Sorry for the naive reply.
Does we really need hidden variables, at least to have a more satisfying interpretation of the entanglement effect? Couldn't we assume that real properties (observables) of a quantum system does exist, but are not intrinsic to it, because they are destroyed by a measure of the complementary observable? For example, two entangled electrons opportunely preparad, of which we measure the spin component along z axis, would be measured as "spin-up" and "spin-down" because they really have spin-up and spin-down properties before the measurement, but these properties are destroyed if we measure the spin along x or y.

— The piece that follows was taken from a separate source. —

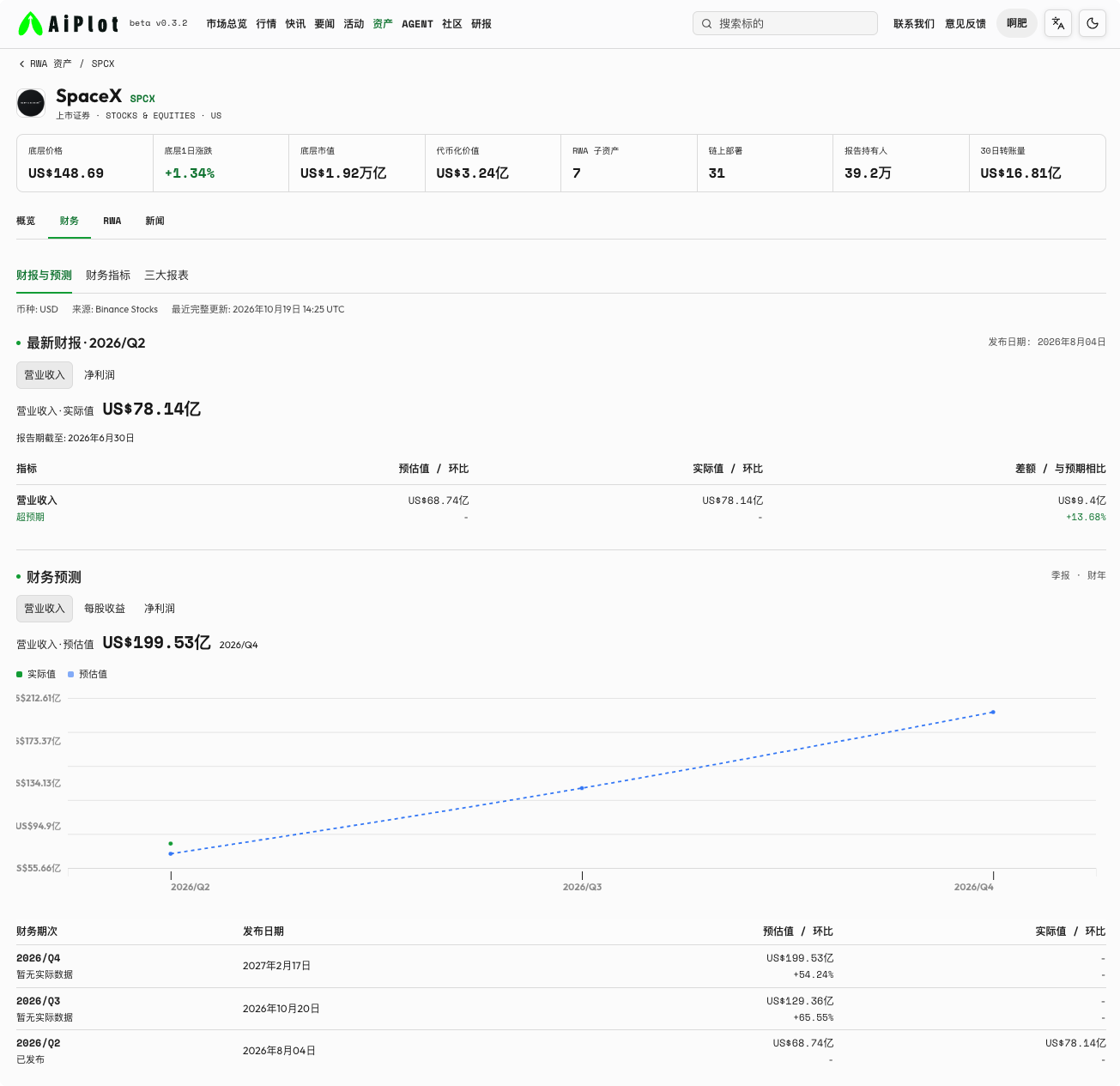Viewport: 1120px width, 1086px height.
Task: Select the 三大报表 sub-tab
Action: pyautogui.click(x=166, y=276)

Bell's theorem (google will find you many hits, including an excellent page maintained by our own DrChinese) shows that no such theory can match the quantum mechanical prediction and experimental results in all cases.

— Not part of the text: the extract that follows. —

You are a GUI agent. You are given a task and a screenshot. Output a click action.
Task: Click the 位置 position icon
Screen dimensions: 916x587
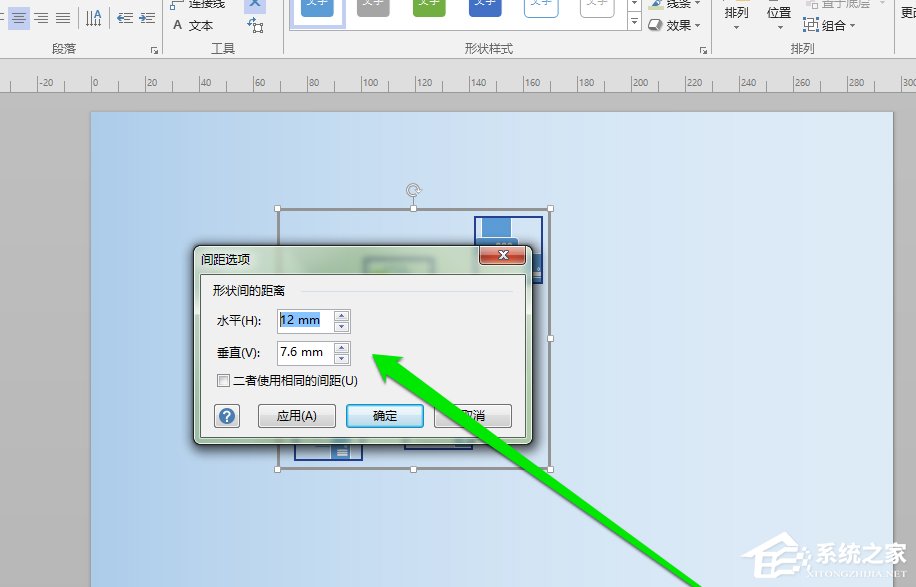coord(778,12)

It's easy to make it work if you're only checking perfectly anti-correlated values like spin-up and spin-down, but if you are looking at three correlated values (for example, spin measured at zero, 120, and 240 degrees) there's no way of pre-assigning values that will work. Google will find you some examples pretty quickly.

 

[stevendaryl]

I'm a little uncertain (no pun intended) about Bohmian mechanics. The argument that it is experimentally equivalent to Copenhagen involves the assumption that particles are initially distributed with a density given by $\rho(x) = \psi^*(x) \psi(x)$. If that assumption is true initially, then it's true for all time.

However, I have a hard time understanding the meaning of that assumption when the number of particles is small--say, there is only one electron. In that case, the electron has a definite (if unknown) position at all times. So how does it make sense to say that the electron is distributed according to $\rho(x) = \psi^*(x) \psi(x)$?

I suppose you could say that $\psi$ refers, not to the actual electron, but an ensemble of electrons. But then you're basically moving into the ensemble interpretation, it seems to me.

 

[stevendaryl]

Bell's theorem (google will find you many hits, including an excellent page maintained by our own DrChinese) shows that no such theory can match the quantum mechanical prediction and experimental results in all cases.

Bell's theorem plus the assumption of lightspeed limit to interactions plus the rejection of superdeterminism.

 

[Demystifier]

For general physicists, my opinion about BM is that even practical physicists not interested in conceptual and philosophical foundations of QM should learn some basics of BM. Even if the main assumption of BM (the existence of objective continuous deterministic particle trajectories) is ultimately wrong, BM can be used as a thinking tool which transforms the otherwise very abstract quantum formalism into something much more intuitive.

In addition, some practical physicists exploit the ideas of BM to simplify the practical calculations in physics:
https://www.amazon.com/dp/9814316393/?tag=pfamazon01-20

 

[bohm2]

For myself, I find the fact that macroscopic quantum analogues of Debroglie-Bohm's (e.g. Couder's walking droplets) exist might lead to some important insights:

http://walkingdroplet.com/2013/02/
http://math.mit.edu/~bush/?page_id=484
http://math.mit.edu/~bush/?page_id=154

 

[pantheid]

I looked at the walking droplet stuff, and there was a video of "quantum tunneling" that was basically just the particle bouncing around. If this was a perfect analogy for tunneling, wouldn't we expect the particle to cross the barrier somehow? Otherwise, in what sense has tunneling occurred?

 

[bohm2]

I looked at the walking droplet stuff, and there was a video of "quantum tunneling" that was basically just the particle bouncing around. If this was a perfect analogy for tunneling, wouldn't we expect the particle to cross the barrier somehow? Otherwise, in what sense has tunneling occurred?

It does. See right at the end of that video.

 

[audioloop]

is perfectly reasonable if it is properly understood. Can I get your opinions on Bohmian Mechanics?

all interpretations are reasonable.
none stands out by itself.

relative state, objective reduction state, pilot wave (bm), modal models, time-symmetric theories.


.

 

[Dale]

With that, it is good to end this discussion of opinions.